All its associated repo will be removed.
Request
DELETE /courses/00000000-0000-0000-0000-000000000000/assignments/00000000-0000-0000-0000-000000000000
Response
HTTP 200 OK
/courses/<course_uid>/assignments/<assignment_uid>/repos
additional_data
field is optional. It may contains escape sequence.
Request
POST /courses/00000000-0000-0000-0000-000000000000/assignments/00000000-0000-0000-0000-000000000000/repos
{
"owners": ["[email protected]"],
"repo_name": "wangdch",
"ddl": "2012-10-22T14:13:35Z",
"additional_data": "lolwhatsthis"
}
Response
HTTP 202 Created
/courses/<course_uid>/assignments/<assignment_uid>/repos/<repo_name>
This endpoint support both DELETE and GET method.
Using GET will return whether this resourced is created in the form of response code, with 404 for not found and 20x for created.

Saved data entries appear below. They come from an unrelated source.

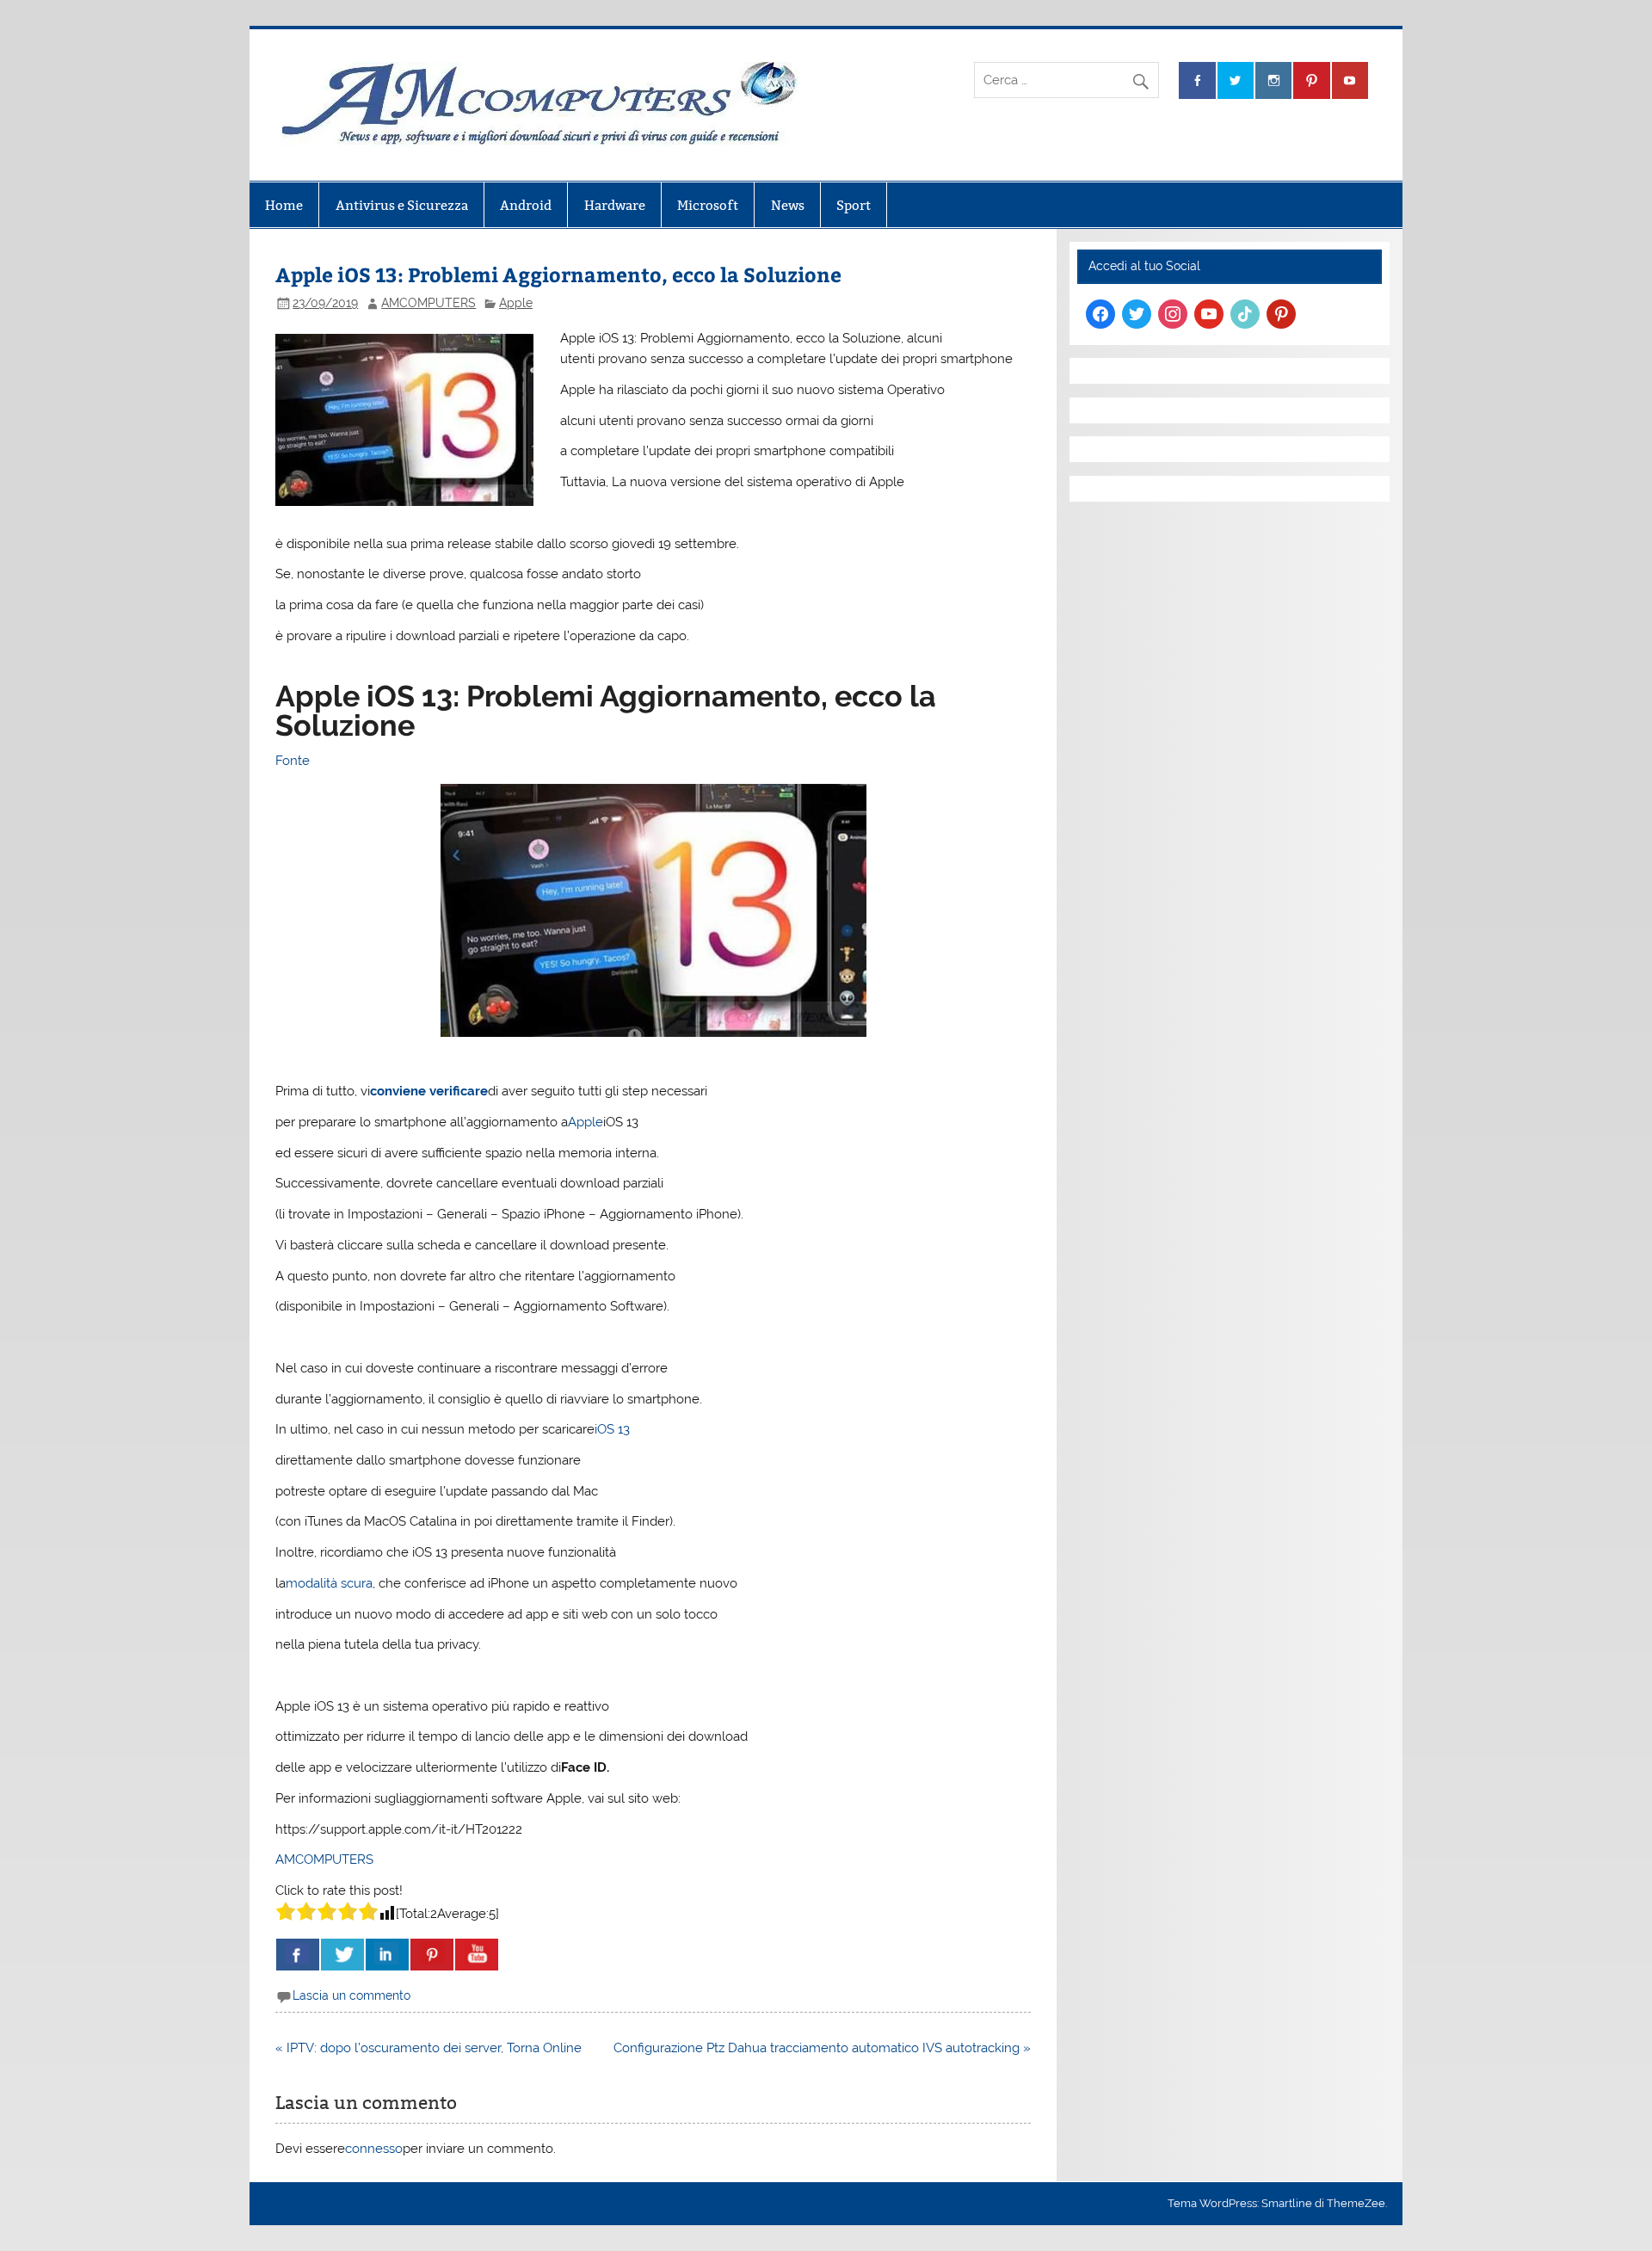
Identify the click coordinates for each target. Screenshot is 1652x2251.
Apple (516, 303)
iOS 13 (612, 1429)
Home (284, 205)
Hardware (614, 205)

DELETE will delete the given repo no matter what.
Request
DELETE /courses/00000000-0000-0000-0000-000000000000/assignments/00000000-0000-0000-0000-000000000000/repos/wangdch
Response
HTTP 200 OK
/courses/<course_uid>/assignments/<assignment_uid>/repos/<repo_name>/download?format=<format>
Possible argument for <format>
is tar.gz
, tar.bz2
, tbz
, tbz2
, tb2
, bz2
, tar
, and zip
.
This would return HTTP error (500 or 404) if the underlying repo is empty.
Request
GET /courses/00000000-0000-0000-0000-000000000000/assignments/00000000-0000-0000-0000-000000000001/repos/wangdch/download?format=tar.gz
Response
HTTP/1.1 200 OK
Content-Type: application/octet-stream
Content-Disposition: attachment; filename="gitlab-pub01-master-0000000000000000000000000000000000000000.tar.gz"
Etag: W/"66b236dce2a26ba5c409bcefead3a673"
Content-Transfer-Encoding: binary
<binary>
/courses/<course_uid>/assignments/<assignment_uid>/repos/<repo_name>/commits?page=<page>
page query prama should be omitted on first call. This would return HTTP error (500 or 404) if the underlying repo is empty.
Request
GET /courses/00000000-0000-0000-0000-000000000000/assignments/00000000-0000-0000-0000-000000000001/repos/wangdch/commits
Response
HTTP/1.1 200 OK
Content-Type: application/json
Link: <commits?page=http%3A%2F%2Flol%2Ffoo%2Fbar%3Fnext%3D102>; rel="next"
<a large json>
Next page:
Request
GET /courses/00000000-0000-0000-0000-000000000000/assignments/00000000-0000-0000-0000-000000000001/repos/wangdch/commits?page=http%3A%2F%2Flol%2Ffoo%2Fbar%3Fnext%3D102
Response
HTTP/1.1 200 OK
Content-Type: application/json
<a large json>
Clients should make no assumption over the content of page. It should consider it to be something like a token that has no meaning.